When the patient’s ferritin levels have dropped below 1,000 ng/mL, treatment may be needed on a weekly or biweekly basis. Then, when ferritin levels are at 300 ng/mL for men and 200 ng/mL for women, treatment frequency drops to once or twice a month. At the maintenance level (25-75 ng/mL), drawing blood depends on the patient’s condition. Phlebotomies are usually performed from once a month to quarterly.
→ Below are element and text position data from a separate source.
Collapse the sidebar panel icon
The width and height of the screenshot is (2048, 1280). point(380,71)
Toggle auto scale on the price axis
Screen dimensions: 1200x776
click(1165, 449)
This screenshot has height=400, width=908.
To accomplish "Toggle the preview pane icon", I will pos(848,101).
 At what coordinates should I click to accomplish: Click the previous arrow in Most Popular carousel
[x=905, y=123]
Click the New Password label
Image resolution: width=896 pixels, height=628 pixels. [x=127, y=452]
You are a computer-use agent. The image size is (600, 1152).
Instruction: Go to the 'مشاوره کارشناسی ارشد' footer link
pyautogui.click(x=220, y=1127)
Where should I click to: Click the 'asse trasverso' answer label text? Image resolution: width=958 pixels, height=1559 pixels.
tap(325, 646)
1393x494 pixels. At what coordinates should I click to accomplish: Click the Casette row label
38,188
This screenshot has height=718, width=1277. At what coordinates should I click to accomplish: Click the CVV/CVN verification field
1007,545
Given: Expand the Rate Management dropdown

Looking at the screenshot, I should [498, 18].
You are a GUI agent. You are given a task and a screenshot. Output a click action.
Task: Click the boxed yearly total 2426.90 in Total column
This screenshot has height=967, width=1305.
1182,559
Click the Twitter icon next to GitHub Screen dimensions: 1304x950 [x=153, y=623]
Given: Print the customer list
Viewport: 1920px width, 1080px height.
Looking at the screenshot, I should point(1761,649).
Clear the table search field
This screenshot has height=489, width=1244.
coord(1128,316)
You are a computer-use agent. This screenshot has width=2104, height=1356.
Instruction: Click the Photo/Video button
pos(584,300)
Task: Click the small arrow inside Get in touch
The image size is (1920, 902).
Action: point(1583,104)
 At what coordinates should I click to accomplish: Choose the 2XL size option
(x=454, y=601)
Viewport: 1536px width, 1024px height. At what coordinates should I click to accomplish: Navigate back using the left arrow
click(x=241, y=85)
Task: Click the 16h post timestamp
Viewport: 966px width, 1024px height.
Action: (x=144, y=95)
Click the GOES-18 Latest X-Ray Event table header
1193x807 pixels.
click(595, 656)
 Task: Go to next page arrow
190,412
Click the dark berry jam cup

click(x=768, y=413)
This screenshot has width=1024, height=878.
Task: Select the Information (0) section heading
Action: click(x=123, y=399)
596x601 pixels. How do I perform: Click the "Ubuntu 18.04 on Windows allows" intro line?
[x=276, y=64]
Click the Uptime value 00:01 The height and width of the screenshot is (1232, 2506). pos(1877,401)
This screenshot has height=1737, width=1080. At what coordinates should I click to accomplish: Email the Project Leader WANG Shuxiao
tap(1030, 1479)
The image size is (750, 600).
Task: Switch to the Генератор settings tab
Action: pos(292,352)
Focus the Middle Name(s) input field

Felitti also warns clinicians against expecting to see the typical darkened skin of "bronze diabetes," which is fairly uncommon. (See box, p. 103.) "But I did see a man at 7:15 this morning who had remarkably dark skin, equally tan all over, even in the underarms. That was clearly bronze diabetes," Felitti says, who is a scientific advisor to the Iron Disorders Institute in Greenville, SC. "If you wait for bronze diabetes, you’ll make only end-stage diagnoses in people who you are going to autopsy soon."
"Family practitioners are overwhelmingly unfamiliar with the disease. Even many hematologists have no familiarity with it at all," says Felitti.
He gives every patient who needs to be tested a printed letter of instruction explaining what tests they need. "We will even interpret the lab results at no charge because so many doctors are resistant to direction on this issue," he explains.
Dickey adds, "It’s certainly not something we pick up as often as we should. Any patient with endocrine disorder or evidence of liver disease should be tested."